Ten

2.4K 387 37
                                    

Oddy memusatkan pikiran hanya pada langkah kakinya. Satu, dua, satu, dua. Gue baik-baik saja, katanya dalam hati.

Apakah gue akan baik-baik saja?

Pertemuannya dengan Lingga di kelas kursus memasak menjadi hal yang sangat disesali Oddy. Ia mengerahkan segala usaha untuk memasang ekspresi wajahnya yang biasa di kelas tadi, bahkan ia masih bisa tertawa sedikit saat menelepon Hana dan ketika berbicara dengan Kawa. Namun hatinya punya batas toleransi untuk berpura-pura kuat, dan ia tahu seperti bom waktu, tangisnya bisa meledak kapan saja.

Saat Kawa mengatakan mereka akan ke Central Park, ia langsung setuju. Kemana saja boleh, asal tidak ada Lingga di sana. Perasaannya sungguh campur aduk. Antara sedih, kesal, marah, kecewa, dan yang paling sakit adalah... rasa patah hati yang sudah lama tenggelam muncul kembali ke permukaan, luka menganga dan berdarah seperti baru kemarin Lingga meninggalkannya. Ia sudah tidak tahan lagi. Tanpa sadar ia bersandar pada pohon terdekat dan air mata berkejaran keluar dari kedua matanya. Entah mengapa, kata-kata yang keluar dari mulutnya selain isakan adalah, pengakuannya pada Kawa bahwa ia masih menyukai Lingga.

***

Duduk di bangku taman, Kawa menatap Oddy tanpa berkedip, takut tiba-tiba Oddy menangis lagi. Masih sambil mengusap matanya dengan lengan sweater Kawa, Oddy tersenyum kecil lalu berkata, "I'm okay."
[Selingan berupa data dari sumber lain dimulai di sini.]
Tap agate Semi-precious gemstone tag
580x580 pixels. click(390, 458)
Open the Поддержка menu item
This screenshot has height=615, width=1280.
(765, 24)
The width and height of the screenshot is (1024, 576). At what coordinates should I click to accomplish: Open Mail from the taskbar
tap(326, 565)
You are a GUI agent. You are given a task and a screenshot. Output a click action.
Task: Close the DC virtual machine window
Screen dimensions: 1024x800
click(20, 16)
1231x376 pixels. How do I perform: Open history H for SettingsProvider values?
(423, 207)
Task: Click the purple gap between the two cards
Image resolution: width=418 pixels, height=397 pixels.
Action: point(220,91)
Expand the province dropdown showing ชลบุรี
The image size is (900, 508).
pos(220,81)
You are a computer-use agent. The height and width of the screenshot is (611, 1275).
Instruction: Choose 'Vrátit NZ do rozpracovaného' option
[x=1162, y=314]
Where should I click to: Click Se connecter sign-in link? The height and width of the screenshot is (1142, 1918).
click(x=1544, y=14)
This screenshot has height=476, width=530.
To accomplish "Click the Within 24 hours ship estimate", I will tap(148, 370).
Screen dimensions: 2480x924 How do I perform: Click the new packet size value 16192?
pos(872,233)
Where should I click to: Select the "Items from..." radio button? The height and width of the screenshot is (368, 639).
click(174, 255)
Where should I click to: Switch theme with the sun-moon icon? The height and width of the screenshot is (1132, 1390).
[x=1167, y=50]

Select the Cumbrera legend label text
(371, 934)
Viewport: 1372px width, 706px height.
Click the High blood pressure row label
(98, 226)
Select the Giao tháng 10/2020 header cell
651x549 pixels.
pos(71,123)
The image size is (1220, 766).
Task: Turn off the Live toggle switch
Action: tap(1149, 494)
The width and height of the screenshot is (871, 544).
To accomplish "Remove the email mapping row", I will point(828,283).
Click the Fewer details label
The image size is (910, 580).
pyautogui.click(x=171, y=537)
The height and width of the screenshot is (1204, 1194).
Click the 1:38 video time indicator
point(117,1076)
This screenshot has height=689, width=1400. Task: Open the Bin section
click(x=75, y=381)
Kawa menggeleng, "Sometimes, it's okay not to be okay."

Keduanya terdiam memandangi langit malam. Kawa mengusap pelan tangan kiri Oddy agar ia tenang. Oddy sempat mengerjap kaget, namun tidak menarik tangannya.

"Saya juga pernah patah hati," Kawa memecah keheningan setelah seabad rasanya mereka terdiam.

"Pacar lo selingkuh?"

"Bukan. Kami sudah 7 tahun berpacaran dan di hari dimana saya akan melamarnya, orang tuanya baru bilang kalau mereka tidak setuju anaknya menikah dengan saya."

"Mengapa?"

"Karena mereka punya calon laki-laki lain yang menurut mereka lebih baik dan lebih cocok untuk pacar--mantan saya itu."

"Mantan lo gak protes?"

"Tentu saja ia marah dan kecewa setengah mati. Harusnya sejak awal orang tuanya bilang kalau tidak setuju, 7 tahun bukan waktu yang singkat. Tapi tetap saja, mereka orang tuanya dan saya sangat mengerti kalau ia memilih untuk menurut."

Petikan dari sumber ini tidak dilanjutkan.